3. Polypeptide vs. Protein

Polypeptide: — A linear chain of amino acids linked by peptide bonds. Represents the primary structure.
Protein: — A polypeptide (or multiple polypeptides) that has folded into a specific, biologically active three-dimensional structure.

4. Levels of Protein Structure

Primary Structure:

* Definition: The unique linear sequence of amino acids in a polypeptide chain. * Stabilizing Bonds: Covalent peptide bonds. * Importance: Dictates all higher-order structures and ultimately the protein's function.

Secondary Structure:

* Definition: Local, repetitive folding patterns of the polypeptide backbone. * Stabilizing Bonds: Hydrogen bonds between backbone C=O and N-H groups. * Types: * **$alpha$-helix:** Right-handed coil, 3.6 residues/turn, H-bonds $i$ to $i+4$. R-groups project outwards. * **$\beta$-pleated sheet:** Strands connected by H-bonds (parallel or antiparallel). R-groups project above/below the sheet.

Tertiary Structure:

* Definition: The overall three-dimensional shape of a single polypeptide chain. * Stabilizing Interactions (between R-groups): * Hydrophobic interactions: Nonpolar R-groups cluster internally.
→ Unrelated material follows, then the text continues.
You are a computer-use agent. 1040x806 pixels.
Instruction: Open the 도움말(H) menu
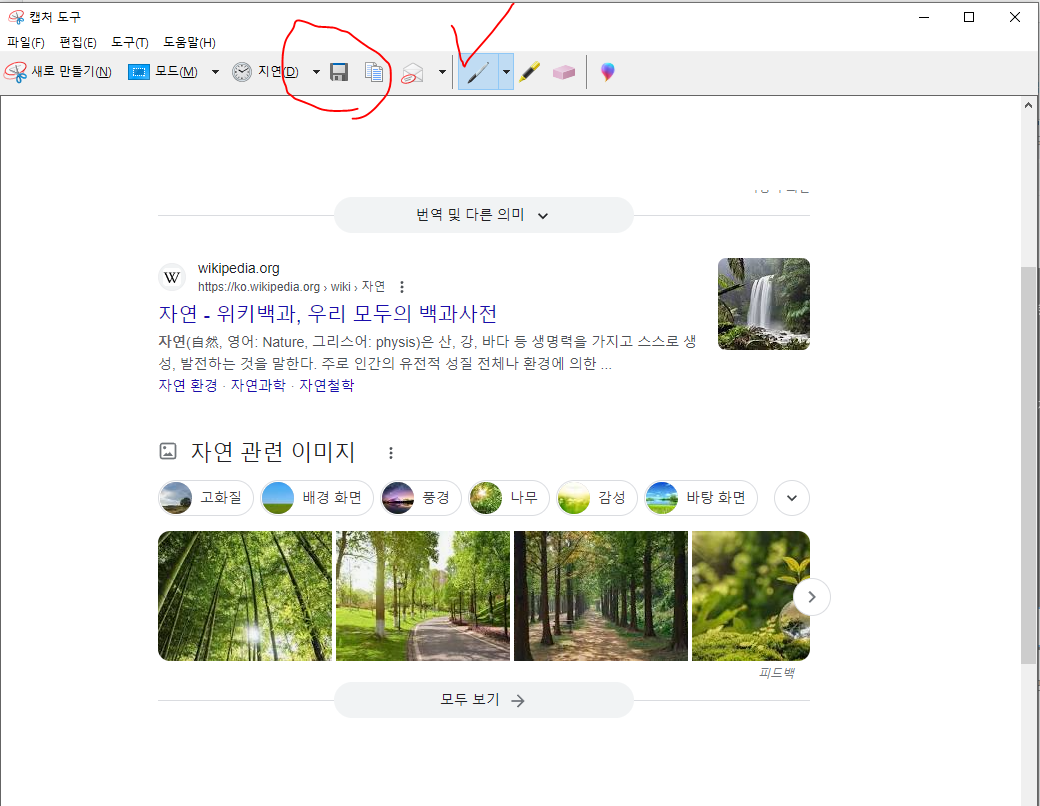click(188, 42)
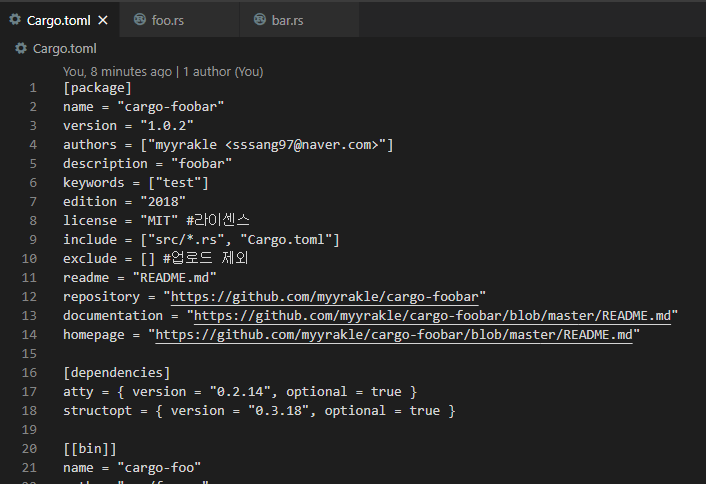Place cursor on the [package] header

[97, 88]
* Ionic bonds (salt bridges): Between oppositely charged R-groups. * Hydrogen bonds: Between polar R-groups. * Disulfide bridges: Covalent $-S-S-$ bonds between two cysteine residues. * Importance: Creates active sites and binding pockets; crucial for biological activity.

Quaternary Structure:

* Definition: Spatial arrangement of multiple polypeptide subunits in a multi-subunit protein. * Stabilizing Interactions: Similar to tertiary structure (non-covalent and disulfide bridges). * Examples: Hemoglobin (4 subunits), antibodies.
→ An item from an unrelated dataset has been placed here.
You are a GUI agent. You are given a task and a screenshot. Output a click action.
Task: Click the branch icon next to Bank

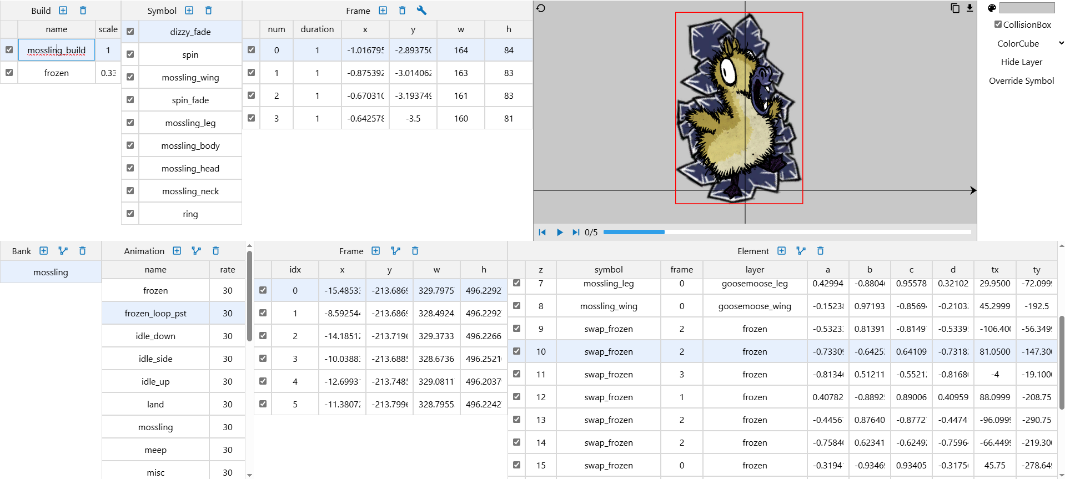pyautogui.click(x=63, y=251)
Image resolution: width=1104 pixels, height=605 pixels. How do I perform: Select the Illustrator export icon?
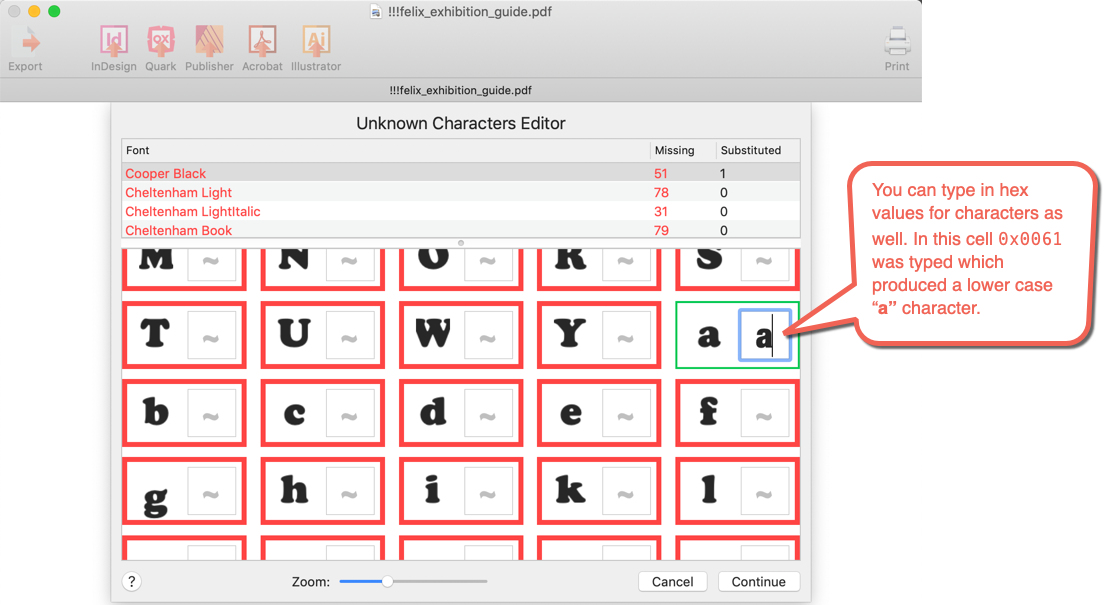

5. Denaturation of Proteins

Definition: — Loss of a protein's native three-dimensional structure (secondary, tertiary, quaternary) and biological activity.
Effect on Bonds: — Primarily disrupts non-covalent interactions and disulfide bridges. Primary structure (peptide bonds) remains intact.
Causes: — Heat, extreme pH, heavy metal ions (e.g., $Hg^{2+}$, $Pb^{2+}$), strong organic solvents, strong reducing agents.
Reversibility: — Often irreversible, but sometimes reversible (renaturation).
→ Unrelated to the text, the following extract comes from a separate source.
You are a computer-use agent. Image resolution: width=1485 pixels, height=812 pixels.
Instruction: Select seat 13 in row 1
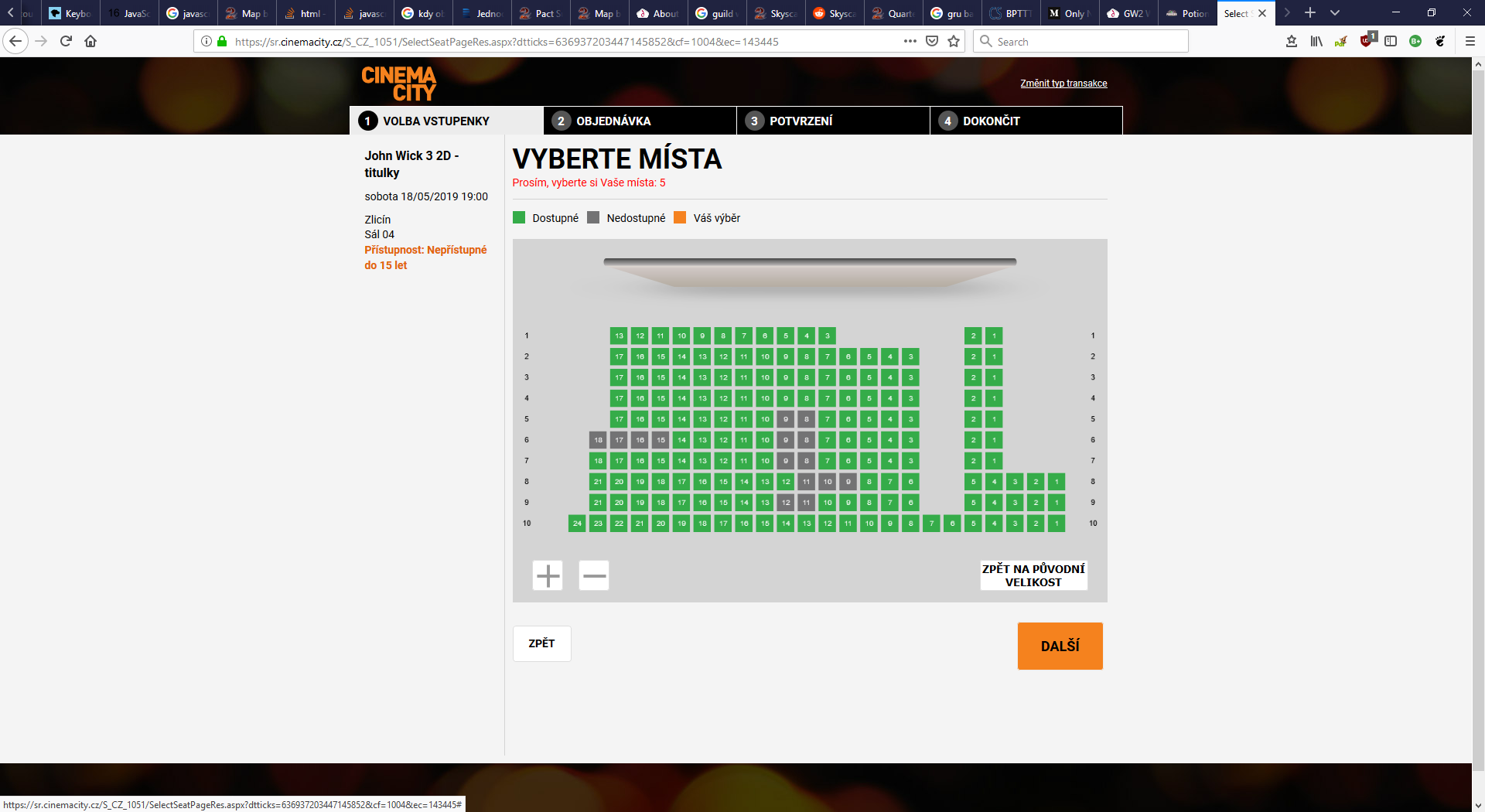(619, 336)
6. Classification of Proteins

Fibrous Proteins:

* Shape: Long, narrow, rod-like/sheet-like. * Solubility: Insoluble in water. * Function: Structural, protective. * Examples: Collagen, Keratin, Myosin.

Globular Proteins:

* Shape: Compact, spherical/roughly spherical. * Solubility: Soluble in water/aqueous solutions. * Function: Dynamic (enzymes, hormones, transport, immune). * Examples: Hemoglobin, Insulin, Enzymes (Pepsin, Trypsin), Antibodies.